▶ **PASSAGE SHOWN**:
=====
Courtesy of The Catholic Knight...
'Our memories are short indeed. When he was elected, Pope John Paul II inherited a Catholic Church that was in such a mess that it appeared it's days were numbered. However, for whatever shortcomings he had as the Vicar of Christ, he nevertheless made great strides for the greater good. Pope John Paul II gets a bad rap from traditionalists. True, under his pontificate were seen the worst of liturgical abuses, the decline of vocations and heresy run rampant in the Church. However, what many traditional Catholics fail to realize is that these were the seeds of upheaval planted in the Church during the 1960s and 70s. John Paul II was not responsible for them, he simply presided over the Church as they matured and came to the forefront. John Paul II stood squarely against the Modernist influences on the Church, not perfectly mind you, but squarely nonetheless.
=====
▶ **RECORDS**:
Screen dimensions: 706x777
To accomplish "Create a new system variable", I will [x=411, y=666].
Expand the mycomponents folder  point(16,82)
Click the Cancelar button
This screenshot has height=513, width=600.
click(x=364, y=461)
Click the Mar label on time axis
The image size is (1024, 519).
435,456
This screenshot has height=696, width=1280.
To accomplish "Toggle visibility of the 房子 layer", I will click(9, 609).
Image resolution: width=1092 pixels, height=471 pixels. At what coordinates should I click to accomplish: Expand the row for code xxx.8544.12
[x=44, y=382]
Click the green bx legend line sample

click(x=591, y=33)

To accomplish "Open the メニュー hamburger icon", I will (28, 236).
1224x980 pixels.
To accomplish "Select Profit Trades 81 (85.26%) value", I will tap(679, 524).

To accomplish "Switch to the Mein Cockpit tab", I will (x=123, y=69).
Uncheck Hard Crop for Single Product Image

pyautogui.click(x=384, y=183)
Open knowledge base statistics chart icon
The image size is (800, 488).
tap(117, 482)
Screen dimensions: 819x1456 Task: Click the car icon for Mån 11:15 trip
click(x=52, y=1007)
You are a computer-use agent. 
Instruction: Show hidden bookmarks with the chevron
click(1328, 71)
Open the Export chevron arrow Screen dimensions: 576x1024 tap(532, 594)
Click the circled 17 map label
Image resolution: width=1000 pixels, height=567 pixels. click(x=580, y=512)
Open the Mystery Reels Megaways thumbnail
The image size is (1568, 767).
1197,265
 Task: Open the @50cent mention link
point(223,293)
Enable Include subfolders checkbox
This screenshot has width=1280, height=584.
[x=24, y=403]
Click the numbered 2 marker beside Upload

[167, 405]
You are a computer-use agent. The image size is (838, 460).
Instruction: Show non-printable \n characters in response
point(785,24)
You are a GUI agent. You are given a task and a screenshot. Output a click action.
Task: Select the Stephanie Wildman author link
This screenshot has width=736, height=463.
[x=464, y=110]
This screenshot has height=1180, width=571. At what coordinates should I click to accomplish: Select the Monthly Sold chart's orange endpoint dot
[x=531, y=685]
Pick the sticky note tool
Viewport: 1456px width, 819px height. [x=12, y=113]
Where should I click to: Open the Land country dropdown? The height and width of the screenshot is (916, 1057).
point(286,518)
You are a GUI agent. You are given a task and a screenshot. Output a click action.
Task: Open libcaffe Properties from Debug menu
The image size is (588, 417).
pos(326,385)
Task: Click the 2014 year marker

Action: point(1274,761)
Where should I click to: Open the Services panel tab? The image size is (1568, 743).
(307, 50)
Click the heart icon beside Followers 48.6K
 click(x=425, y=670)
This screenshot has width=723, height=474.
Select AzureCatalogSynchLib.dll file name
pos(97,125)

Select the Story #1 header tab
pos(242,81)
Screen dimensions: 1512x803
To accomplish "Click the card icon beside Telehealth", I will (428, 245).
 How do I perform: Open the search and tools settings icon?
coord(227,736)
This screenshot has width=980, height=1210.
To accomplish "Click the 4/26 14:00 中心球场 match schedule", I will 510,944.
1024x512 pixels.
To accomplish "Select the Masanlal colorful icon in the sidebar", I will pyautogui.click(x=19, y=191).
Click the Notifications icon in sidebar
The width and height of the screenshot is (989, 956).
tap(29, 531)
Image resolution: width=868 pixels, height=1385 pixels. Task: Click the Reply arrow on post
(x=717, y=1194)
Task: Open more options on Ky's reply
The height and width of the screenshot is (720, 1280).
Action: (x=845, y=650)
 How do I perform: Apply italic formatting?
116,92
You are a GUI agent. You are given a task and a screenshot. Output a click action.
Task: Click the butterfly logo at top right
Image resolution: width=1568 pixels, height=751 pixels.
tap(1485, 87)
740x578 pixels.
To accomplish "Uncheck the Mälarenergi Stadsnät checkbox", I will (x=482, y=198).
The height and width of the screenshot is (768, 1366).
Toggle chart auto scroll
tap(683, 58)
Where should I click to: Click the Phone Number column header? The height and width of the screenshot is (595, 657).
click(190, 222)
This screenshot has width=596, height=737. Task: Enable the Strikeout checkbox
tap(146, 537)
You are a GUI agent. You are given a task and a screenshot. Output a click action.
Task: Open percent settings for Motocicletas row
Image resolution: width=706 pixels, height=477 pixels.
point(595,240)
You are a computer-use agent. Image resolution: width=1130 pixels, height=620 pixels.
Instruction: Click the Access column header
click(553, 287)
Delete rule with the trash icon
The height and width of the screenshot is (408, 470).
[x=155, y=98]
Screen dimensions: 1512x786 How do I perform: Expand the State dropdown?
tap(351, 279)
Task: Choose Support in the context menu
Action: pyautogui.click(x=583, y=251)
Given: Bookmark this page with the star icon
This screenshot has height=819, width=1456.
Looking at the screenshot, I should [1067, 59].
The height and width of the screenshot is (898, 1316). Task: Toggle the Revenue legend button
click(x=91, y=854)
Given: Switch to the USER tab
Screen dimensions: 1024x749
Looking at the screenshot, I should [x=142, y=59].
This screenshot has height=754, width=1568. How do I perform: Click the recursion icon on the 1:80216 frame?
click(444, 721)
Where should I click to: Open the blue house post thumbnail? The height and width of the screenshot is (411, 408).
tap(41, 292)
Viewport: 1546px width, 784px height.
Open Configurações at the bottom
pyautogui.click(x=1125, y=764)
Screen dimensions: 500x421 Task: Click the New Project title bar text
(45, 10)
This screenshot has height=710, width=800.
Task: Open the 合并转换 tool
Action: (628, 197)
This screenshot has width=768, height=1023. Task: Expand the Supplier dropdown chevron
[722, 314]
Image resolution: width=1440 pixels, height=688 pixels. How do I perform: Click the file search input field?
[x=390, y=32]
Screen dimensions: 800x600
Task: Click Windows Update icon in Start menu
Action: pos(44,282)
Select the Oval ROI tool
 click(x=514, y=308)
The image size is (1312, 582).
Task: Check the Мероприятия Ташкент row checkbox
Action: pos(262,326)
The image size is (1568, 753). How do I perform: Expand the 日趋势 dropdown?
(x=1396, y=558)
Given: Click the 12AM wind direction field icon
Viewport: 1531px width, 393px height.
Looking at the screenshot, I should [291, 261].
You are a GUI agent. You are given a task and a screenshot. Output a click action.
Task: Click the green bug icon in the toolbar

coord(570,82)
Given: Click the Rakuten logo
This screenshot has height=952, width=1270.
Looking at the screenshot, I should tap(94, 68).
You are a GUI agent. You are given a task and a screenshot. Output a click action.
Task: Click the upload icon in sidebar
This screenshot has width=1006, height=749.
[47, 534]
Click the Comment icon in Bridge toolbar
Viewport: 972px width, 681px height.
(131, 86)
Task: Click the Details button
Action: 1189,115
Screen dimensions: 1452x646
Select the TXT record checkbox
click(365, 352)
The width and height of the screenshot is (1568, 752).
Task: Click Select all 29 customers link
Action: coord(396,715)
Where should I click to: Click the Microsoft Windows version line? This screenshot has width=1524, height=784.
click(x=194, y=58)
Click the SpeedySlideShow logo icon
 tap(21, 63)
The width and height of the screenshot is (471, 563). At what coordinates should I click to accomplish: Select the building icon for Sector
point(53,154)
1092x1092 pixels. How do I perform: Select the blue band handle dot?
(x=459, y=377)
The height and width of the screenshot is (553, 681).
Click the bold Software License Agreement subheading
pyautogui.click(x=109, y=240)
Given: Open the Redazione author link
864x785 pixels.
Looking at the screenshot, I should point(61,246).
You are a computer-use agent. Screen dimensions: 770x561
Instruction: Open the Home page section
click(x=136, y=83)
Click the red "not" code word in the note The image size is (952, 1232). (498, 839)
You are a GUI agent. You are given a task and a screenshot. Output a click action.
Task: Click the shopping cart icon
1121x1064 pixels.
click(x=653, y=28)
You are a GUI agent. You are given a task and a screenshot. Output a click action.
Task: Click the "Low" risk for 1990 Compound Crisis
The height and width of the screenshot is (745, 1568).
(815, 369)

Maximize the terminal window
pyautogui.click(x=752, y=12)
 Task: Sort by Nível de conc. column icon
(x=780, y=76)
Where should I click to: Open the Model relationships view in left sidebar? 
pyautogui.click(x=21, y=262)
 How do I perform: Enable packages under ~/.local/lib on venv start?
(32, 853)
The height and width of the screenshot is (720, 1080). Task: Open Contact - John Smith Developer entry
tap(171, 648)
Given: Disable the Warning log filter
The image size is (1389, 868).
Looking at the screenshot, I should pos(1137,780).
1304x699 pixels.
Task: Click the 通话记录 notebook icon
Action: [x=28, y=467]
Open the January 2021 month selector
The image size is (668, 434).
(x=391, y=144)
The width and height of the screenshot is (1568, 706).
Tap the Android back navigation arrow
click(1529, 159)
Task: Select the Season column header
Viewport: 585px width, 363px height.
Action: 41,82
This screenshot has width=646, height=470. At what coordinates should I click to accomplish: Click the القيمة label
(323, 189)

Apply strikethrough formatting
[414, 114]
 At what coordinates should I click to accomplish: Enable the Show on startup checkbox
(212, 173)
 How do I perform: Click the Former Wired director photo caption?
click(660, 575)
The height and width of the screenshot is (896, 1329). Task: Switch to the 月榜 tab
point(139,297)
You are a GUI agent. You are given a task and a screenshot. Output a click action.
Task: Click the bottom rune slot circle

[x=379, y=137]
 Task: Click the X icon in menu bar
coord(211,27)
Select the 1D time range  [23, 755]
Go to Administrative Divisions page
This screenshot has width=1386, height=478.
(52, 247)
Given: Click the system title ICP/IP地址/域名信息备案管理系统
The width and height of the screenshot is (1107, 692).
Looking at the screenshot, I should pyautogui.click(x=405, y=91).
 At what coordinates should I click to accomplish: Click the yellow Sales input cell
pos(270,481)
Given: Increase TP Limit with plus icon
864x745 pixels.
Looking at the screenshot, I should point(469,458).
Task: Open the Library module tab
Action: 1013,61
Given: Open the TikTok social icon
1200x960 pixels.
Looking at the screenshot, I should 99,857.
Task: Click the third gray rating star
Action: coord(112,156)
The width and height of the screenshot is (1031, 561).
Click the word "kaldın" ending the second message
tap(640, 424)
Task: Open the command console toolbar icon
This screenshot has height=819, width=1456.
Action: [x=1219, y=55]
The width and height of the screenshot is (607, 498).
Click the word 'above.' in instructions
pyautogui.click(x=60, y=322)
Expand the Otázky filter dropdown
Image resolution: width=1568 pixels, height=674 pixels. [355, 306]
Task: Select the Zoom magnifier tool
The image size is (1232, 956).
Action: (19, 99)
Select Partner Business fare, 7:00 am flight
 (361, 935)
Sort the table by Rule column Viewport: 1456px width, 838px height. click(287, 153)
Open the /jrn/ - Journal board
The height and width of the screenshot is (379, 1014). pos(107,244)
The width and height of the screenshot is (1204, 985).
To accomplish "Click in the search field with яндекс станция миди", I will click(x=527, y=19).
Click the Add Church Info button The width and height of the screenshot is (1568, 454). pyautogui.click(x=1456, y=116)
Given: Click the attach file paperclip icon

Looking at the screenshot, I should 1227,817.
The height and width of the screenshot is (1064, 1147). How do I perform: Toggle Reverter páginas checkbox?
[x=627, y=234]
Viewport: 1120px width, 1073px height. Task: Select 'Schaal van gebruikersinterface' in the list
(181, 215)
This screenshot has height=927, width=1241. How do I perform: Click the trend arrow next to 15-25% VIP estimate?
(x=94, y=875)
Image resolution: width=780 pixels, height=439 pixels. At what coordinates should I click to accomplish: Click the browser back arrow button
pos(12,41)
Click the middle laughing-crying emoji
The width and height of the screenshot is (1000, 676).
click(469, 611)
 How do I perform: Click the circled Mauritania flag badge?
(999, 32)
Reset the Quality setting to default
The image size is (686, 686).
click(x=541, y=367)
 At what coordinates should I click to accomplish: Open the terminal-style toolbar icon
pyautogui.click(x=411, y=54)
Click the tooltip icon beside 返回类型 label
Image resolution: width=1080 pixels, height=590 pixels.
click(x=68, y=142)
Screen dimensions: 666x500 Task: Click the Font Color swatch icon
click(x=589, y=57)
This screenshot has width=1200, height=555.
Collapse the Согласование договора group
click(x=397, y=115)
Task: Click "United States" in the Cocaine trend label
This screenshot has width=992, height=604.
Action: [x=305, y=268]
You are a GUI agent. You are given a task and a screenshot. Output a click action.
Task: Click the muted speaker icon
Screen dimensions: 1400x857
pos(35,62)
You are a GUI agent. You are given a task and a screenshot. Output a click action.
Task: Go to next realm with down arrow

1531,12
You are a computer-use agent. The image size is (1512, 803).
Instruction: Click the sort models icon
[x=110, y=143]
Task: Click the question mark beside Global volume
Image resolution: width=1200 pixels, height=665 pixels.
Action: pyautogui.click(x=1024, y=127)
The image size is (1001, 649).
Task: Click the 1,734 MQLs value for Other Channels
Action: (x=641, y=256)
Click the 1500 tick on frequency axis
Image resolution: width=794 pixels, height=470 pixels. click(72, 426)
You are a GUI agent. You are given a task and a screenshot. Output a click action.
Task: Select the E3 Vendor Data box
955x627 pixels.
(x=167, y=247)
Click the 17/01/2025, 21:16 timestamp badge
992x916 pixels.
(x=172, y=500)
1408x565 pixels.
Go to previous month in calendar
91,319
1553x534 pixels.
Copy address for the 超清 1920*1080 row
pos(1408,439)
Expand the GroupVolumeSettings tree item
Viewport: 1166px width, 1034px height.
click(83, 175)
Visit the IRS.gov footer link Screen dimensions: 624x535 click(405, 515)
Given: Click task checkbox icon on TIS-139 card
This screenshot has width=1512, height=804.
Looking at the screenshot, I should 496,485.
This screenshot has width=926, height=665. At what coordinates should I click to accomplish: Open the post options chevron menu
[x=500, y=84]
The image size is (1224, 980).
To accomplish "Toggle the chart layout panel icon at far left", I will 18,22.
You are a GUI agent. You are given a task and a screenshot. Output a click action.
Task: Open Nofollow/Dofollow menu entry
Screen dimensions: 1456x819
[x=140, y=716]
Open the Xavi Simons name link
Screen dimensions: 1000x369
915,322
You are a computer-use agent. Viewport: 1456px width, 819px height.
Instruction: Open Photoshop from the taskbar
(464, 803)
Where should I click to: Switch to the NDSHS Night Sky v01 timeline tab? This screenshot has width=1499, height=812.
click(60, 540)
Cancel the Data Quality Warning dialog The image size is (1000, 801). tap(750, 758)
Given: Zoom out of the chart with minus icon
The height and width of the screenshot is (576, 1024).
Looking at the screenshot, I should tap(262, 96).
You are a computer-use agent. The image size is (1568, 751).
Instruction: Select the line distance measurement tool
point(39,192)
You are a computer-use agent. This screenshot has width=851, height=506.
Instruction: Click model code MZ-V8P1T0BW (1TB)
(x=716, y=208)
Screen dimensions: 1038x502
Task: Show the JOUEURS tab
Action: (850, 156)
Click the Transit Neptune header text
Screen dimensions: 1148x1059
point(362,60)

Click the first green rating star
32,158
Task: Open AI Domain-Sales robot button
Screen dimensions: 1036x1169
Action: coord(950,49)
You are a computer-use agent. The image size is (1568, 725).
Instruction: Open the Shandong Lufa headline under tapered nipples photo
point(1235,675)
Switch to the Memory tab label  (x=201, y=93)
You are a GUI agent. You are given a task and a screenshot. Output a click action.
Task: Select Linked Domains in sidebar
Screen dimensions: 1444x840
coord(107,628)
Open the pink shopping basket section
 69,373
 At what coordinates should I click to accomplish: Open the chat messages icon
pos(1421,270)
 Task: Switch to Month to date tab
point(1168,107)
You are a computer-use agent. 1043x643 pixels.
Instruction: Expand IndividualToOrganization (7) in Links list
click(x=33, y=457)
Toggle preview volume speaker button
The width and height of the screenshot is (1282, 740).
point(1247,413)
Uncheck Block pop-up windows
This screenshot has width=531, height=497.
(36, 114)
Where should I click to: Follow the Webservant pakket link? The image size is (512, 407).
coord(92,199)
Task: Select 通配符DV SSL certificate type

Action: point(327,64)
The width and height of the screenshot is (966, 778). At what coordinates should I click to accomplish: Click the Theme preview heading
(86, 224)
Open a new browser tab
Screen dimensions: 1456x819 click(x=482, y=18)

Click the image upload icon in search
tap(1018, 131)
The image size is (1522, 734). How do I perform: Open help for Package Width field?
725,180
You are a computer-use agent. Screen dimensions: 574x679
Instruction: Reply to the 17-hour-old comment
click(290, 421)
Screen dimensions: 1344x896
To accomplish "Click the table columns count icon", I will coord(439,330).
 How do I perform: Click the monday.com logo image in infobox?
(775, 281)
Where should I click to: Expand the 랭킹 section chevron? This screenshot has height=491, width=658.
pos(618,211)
=====
▶ **DIRECTIONS**:
1. Answer these questions from the passage on Pope John Paul II, one answer a line, marked the same way.
(a) What condition was the Catholic Church in when John Paul II was elected?
(b) In which decades were the seeds of upheaval planted in the Church?
(c) What influences on the Church did John Paul II stand squarely against?
2. Write the next part of the passage on Pope John Paul II, picking up after its final sentence.
The records have no connection to the passage on Pope John Paul II.

▶ **ANSWERS FOR THE EXERCISE**:
1.
(a) It was in such a mess that its days appeared to be numbered.
(b) The 1960s and 70s.
(c) Modernist influences.

2.
Under his pontificate we saw the rise of Cardinal Joseph Ratzinger who would later become Pope Benedict XVI. When Ratzinger was installed Prefect of the Congregation for the Doctrine of the Faith in 1981, the number of sexual abuse cases in the Church took a sharp turn downward, and has continued to decline to this day, to a level lower than that in the 1950s. News media reports on sexual abuse over the last ten years are for the most part covering stories of cases that are decades old. (The news media is literally decades behind the times.) The vocations spawned by John Paul's pontificate, few as they were in comparison to pre-conciliar times, were nevertheless more conservative, traditional and zealous. Was it not the John Paul seminarians who cheered the loudest when Cardinal Ratzinger was elected pope?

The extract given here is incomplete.